В Карфагене маски не клались на лица усопших, как в Египте и Микенах. Маски слишком малы, но и само назначение их иное. В погребениях они были обнаружены поблизости на земле, некоторые (о чем свидетельствуют отверстия) могли быть повешены у входа в гробницу. Принято считать, что пунические гротескные маски предназначались для устрашения злых духов, маски-протомы также охраняли покой умерших. За последние годы ученые пришли к выводу, что маски были связаны более сложными нитями с религиозными обрядами, возможно, использовались в ритуальных плясках во время жертвоприношений.
Маски принадлежат к числу ранних произведений карфагенской скульптуры. Они помогают хотя бы в самом общем виде представить себе некоторые черты пунического искусства, прежде всего потому, что главным в них становится создание человеческого образа. Заслуживают внимания маски первого гротескного типа. В них все резко, неприятно, колюче; склад лица – узкий, костистый, с острыми, твердо обозначенными чертами, широко оскалены рты, татуировка в виде врезанных параллельных полос, ритуальные знаки выявляют демоническое, внечеловеческое начало. В некоторых масках проходящая через лоб полоса завершается к переносице стрелой – так называемым марру – символом древневавилонского бога Мардука. Одно из лучших произведений открыто П. Гоклером при раскопках карфагенского холма Дермеш (0,17 м; Тунис, музей Бардо). Нельзя отказывать в своеобразной экспрессивности застывшему в резкой гримасе и вместе с тем словно овеянному странной подвижностью изображению. В профиль – голый лоб, огромное грубое ухо, острый оскал рта, так что видны зубы, прищуренные глаза, подобна морщинам процарапанная татуировка на лбу и щеках. Это почти саркастическое звучание маски меняется, если смотреть на нее в фас. При таком аспекте усиливается ощущение горечи и в то же время безжизненной условности ее выражения.

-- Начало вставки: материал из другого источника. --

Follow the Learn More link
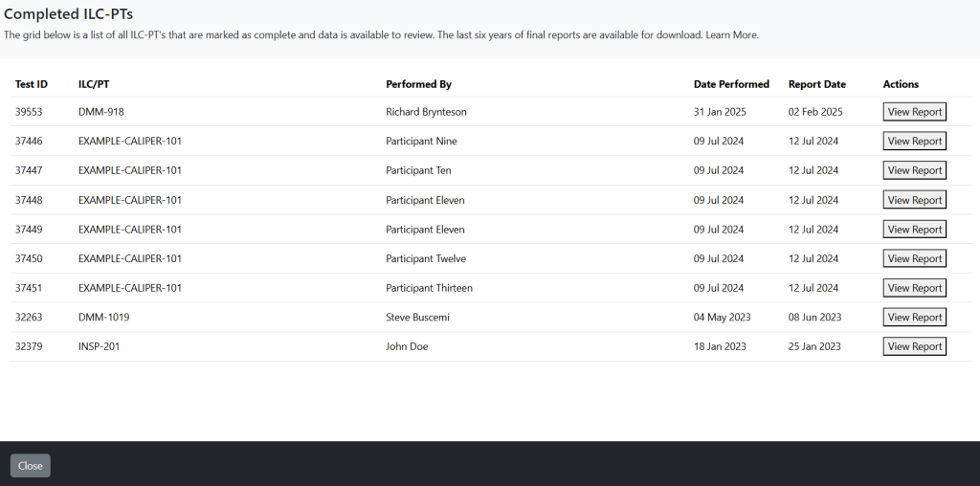Viewport: 980px width, 486px height. coord(731,35)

В рамках данной группы существовало несколько вариантов, в той или иной мере отличных друг от друга. Общее развитие шло к усилению стилизации, внешней декоративности. Постепенно в масках исчезло ощущение телесности, они казались плоскими, мертвыми, словно расчерченными сухими и однообразными линиями. К IV веку до н. э. маски бесследно исчезли из погребений, заменились масками сатиров, исполненными в греческой традиции.

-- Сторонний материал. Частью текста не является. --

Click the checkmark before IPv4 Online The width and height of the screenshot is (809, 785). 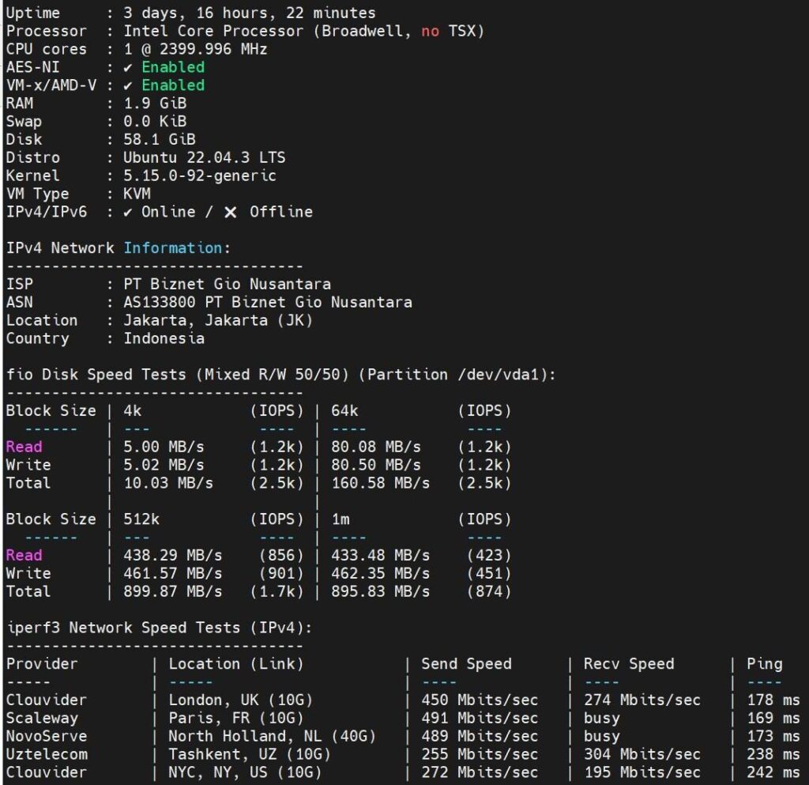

Маски Карфагена почти не исследовались с точки зрения их изобразительных приемов. Между тем в границах общего культового характера эти произведения интересны развитием форм гротескной образности, обусловленной архаическим этапом художественного сознания. Мастерам не всегда удавалось оживить изображение, придать гримасе изменчивую многозначность. Но выразительность маски основывалась на подчеркивании самого существенного в ее облике. Объем отличался простотой и обобщенностью, силуэт – строгой замкнутостью, черты – резкой определенностью. Главную роль играла динамическая форма отверстий: глаз – почти круглых или узких, в виде полумесяца, – но в еще большей мере разинутого рта, искривленного или охваченного злым смехом, почти уподобленного зубастой пасти древних образов устрашения. Маски внушали чувство страха, возможно, иногда призваны были «рассмешить» инфернальные силы. Все это достигалось средствами преувеличения, подчеркиванием внешнего уродства, мимической игры, не требовало каких-либо дополнительных атрибутов. Не случайно маски Карфагена в ряду произведений гротескной архаики занимают далеко не последнее место. Производимое ими впечатление своеобразной экспрессии, дисгармоничности, внеидеальности было заложено в самой природе художественного мировосприятия пунийцев.